─── EXCERPTED DATA

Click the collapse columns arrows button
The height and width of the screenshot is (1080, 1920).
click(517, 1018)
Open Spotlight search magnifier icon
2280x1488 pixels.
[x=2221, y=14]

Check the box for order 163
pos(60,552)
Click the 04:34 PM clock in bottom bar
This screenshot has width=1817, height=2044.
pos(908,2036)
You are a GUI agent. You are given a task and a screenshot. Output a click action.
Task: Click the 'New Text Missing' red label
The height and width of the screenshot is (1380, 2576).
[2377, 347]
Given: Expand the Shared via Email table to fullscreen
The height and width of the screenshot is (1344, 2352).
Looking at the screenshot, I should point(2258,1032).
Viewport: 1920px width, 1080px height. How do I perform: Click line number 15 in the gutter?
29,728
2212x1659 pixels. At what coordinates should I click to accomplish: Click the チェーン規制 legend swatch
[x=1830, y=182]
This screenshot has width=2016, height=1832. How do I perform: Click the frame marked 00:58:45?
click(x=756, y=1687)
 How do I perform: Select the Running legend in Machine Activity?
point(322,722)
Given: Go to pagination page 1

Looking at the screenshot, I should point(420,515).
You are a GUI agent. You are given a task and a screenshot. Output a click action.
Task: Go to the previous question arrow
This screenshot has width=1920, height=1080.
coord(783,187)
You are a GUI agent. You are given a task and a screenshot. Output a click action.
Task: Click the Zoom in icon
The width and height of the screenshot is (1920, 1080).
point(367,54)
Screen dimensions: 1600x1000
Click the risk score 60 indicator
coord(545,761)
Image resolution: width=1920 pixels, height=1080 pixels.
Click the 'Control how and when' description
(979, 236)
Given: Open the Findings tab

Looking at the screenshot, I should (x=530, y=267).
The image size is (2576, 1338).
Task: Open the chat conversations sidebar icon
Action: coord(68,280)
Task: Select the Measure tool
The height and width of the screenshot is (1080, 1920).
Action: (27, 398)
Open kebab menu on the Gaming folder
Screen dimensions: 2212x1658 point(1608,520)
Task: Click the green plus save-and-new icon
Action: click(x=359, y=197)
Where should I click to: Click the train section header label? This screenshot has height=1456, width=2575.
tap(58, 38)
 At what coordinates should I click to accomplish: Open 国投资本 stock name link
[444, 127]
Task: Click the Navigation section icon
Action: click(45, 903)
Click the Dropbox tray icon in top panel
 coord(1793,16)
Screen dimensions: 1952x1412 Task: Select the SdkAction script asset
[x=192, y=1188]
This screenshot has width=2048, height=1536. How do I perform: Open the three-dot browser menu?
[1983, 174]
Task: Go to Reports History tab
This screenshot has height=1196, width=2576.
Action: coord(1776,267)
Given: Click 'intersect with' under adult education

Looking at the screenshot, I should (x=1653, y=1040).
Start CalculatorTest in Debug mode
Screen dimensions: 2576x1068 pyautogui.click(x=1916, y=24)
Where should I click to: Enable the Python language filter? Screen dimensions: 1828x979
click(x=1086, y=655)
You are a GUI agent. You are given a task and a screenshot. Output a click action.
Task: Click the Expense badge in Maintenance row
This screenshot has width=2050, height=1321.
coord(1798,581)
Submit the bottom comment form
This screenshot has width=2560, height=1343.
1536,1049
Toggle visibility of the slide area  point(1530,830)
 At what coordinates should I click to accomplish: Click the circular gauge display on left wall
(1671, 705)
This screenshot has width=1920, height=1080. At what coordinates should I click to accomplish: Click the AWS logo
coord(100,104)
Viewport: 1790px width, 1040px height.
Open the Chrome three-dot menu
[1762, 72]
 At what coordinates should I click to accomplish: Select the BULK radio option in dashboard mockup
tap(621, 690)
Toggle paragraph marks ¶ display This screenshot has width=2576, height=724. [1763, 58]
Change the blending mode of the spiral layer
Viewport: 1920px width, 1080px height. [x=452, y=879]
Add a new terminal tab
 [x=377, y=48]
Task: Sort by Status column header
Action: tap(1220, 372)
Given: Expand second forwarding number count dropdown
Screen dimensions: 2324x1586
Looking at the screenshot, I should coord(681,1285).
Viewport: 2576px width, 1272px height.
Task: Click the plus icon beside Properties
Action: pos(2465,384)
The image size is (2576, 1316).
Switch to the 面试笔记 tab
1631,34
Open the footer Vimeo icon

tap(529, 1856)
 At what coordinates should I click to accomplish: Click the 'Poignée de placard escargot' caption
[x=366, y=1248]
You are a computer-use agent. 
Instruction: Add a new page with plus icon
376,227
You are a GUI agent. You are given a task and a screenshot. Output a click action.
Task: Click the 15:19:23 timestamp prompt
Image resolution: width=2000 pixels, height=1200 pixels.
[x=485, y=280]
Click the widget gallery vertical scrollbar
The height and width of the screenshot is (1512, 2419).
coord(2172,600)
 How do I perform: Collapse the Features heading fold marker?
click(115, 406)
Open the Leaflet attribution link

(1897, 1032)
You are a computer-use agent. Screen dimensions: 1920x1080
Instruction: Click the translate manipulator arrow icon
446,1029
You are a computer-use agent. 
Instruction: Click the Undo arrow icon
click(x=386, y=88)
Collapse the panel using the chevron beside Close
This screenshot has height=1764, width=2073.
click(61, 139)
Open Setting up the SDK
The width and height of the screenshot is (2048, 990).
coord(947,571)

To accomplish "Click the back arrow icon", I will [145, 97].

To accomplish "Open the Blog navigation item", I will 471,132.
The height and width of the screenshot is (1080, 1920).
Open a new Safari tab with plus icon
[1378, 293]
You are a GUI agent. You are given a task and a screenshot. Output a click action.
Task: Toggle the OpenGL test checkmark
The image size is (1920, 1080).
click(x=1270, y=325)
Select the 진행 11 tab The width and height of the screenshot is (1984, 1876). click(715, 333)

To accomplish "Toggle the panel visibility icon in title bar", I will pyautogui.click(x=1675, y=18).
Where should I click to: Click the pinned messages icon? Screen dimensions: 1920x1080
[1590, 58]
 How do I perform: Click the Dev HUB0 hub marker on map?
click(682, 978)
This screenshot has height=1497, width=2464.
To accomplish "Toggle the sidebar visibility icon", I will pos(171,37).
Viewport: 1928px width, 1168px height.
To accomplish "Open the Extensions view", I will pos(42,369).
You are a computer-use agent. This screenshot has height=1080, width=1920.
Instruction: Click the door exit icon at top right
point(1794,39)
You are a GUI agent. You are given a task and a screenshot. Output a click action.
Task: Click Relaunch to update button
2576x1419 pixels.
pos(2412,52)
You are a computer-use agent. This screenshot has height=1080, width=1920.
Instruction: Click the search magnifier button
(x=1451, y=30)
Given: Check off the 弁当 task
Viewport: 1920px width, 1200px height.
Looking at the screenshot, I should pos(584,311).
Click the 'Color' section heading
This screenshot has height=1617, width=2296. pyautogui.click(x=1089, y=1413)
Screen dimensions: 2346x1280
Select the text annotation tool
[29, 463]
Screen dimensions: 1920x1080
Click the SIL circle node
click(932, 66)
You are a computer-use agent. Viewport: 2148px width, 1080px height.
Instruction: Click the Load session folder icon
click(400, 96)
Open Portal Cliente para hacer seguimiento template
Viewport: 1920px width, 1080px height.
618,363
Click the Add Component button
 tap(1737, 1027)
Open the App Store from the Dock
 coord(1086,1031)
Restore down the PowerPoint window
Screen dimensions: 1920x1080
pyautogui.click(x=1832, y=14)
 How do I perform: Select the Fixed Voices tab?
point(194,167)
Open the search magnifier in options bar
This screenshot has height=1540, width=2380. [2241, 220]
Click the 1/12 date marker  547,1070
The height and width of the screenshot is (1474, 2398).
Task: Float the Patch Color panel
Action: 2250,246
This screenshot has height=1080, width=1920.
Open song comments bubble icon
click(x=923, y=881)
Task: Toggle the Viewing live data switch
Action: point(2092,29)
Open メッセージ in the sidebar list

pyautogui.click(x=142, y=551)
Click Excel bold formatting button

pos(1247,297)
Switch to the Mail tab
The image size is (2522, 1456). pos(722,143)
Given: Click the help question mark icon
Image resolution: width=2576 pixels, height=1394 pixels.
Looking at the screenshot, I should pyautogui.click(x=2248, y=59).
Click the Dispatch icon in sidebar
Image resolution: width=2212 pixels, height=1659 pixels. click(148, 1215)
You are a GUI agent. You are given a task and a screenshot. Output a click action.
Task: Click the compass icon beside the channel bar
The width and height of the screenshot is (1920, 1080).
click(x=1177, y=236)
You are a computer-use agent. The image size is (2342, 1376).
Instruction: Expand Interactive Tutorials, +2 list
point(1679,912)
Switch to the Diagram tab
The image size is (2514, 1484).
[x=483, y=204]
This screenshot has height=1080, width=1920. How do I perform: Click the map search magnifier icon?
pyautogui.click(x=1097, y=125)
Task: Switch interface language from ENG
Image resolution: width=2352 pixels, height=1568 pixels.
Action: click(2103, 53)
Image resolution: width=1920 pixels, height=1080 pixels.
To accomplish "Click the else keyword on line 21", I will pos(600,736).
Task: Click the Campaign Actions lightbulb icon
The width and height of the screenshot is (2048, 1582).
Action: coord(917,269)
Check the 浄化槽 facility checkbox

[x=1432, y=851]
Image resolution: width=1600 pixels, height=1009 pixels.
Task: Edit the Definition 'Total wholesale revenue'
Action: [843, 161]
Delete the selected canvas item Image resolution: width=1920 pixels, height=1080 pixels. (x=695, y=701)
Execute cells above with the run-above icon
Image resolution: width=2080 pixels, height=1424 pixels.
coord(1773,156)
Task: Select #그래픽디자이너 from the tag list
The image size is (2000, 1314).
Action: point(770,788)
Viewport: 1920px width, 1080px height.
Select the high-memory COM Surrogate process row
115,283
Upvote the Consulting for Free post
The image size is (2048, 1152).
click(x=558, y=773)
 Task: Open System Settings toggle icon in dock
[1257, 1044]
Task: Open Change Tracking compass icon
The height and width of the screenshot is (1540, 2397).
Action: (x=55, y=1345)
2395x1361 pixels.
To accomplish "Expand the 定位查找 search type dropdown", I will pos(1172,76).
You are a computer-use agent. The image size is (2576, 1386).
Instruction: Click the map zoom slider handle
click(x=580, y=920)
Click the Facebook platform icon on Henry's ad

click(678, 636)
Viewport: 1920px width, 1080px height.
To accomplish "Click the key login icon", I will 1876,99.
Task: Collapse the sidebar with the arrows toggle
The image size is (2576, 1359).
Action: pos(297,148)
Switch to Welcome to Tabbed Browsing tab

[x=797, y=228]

──────

» **WHAT THE EXERCISE ASKS**
Return exactly the lines above from the line that has "This screenshot has height=1080, width=1920. How" through the line that has "Task: Click the Campaign", inclusive, and nothing else.

» **FINAL ANSWER**
This screenshot has height=1080, width=1920. How do I perform: Click the map search magnifier icon?
pyautogui.click(x=1097, y=125)
Task: Switch interface language from ENG
Image resolution: width=2352 pixels, height=1568 pixels.
Action: click(2103, 53)
Image resolution: width=1920 pixels, height=1080 pixels.
To accomplish "Click the else keyword on line 21", I will pos(600,736).
Task: Click the Campaign Actions lightbulb icon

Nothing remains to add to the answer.